A full and exact copy of the listing that follows is needed.

------------------------------------------------

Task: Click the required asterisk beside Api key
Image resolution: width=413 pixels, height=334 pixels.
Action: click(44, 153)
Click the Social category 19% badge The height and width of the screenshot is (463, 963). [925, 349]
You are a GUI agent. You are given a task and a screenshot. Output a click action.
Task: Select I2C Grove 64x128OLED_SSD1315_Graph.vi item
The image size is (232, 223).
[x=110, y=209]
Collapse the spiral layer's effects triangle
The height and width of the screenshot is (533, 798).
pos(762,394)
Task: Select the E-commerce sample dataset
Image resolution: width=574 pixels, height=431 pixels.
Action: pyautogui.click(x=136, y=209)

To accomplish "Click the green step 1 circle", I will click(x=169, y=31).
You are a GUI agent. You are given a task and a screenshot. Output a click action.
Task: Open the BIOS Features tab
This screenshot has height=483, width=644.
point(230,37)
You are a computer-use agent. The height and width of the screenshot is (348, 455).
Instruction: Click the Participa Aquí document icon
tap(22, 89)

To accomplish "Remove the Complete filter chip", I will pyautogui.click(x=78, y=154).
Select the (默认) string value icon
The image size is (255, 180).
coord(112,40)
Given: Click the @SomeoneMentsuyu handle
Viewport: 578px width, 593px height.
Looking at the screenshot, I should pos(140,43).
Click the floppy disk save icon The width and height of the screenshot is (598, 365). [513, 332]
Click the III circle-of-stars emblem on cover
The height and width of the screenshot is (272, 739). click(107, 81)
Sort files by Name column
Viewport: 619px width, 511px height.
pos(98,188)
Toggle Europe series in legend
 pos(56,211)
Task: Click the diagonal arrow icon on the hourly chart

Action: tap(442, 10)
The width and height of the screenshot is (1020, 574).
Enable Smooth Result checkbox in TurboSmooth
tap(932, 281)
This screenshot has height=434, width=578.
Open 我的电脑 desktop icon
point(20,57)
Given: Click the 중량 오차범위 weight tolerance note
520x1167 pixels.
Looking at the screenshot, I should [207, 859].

------------------------------------------------

Response below:
Task: Click the required asterisk beside Api key
Image resolution: width=413 pixels, height=334 pixels.
Action: click(44, 153)
Click the Social category 19% badge The height and width of the screenshot is (463, 963). [925, 349]
You are a GUI agent. You are given a task and a screenshot. Output a click action.
Task: Select I2C Grove 64x128OLED_SSD1315_Graph.vi item
The image size is (232, 223).
[x=110, y=209]
Collapse the spiral layer's effects triangle
The height and width of the screenshot is (533, 798).
pos(762,394)
Task: Select the E-commerce sample dataset
Image resolution: width=574 pixels, height=431 pixels.
Action: pyautogui.click(x=136, y=209)

To accomplish "Click the green step 1 circle", I will click(x=169, y=31).
You are a GUI agent. You are given a task and a screenshot. Output a click action.
Task: Open the BIOS Features tab
This screenshot has height=483, width=644.
point(230,37)
You are a computer-use agent. The height and width of the screenshot is (348, 455).
Instruction: Click the Participa Aquí document icon
tap(22, 89)

To accomplish "Remove the Complete filter chip", I will pyautogui.click(x=78, y=154).
Select the (默认) string value icon
The image size is (255, 180).
coord(112,40)
Given: Click the @SomeoneMentsuyu handle
Viewport: 578px width, 593px height.
Looking at the screenshot, I should pos(140,43).
Click the floppy disk save icon The width and height of the screenshot is (598, 365). [513, 332]
Click the III circle-of-stars emblem on cover
The height and width of the screenshot is (272, 739). click(107, 81)
Sort files by Name column
Viewport: 619px width, 511px height.
pos(98,188)
Toggle Europe series in legend
 pos(56,211)
Task: Click the diagonal arrow icon on the hourly chart

Action: tap(442, 10)
The width and height of the screenshot is (1020, 574).
Enable Smooth Result checkbox in TurboSmooth
tap(932, 281)
This screenshot has height=434, width=578.
Open 我的电脑 desktop icon
point(20,57)
Given: Click the 중량 오차범위 weight tolerance note
520x1167 pixels.
Looking at the screenshot, I should [207, 859].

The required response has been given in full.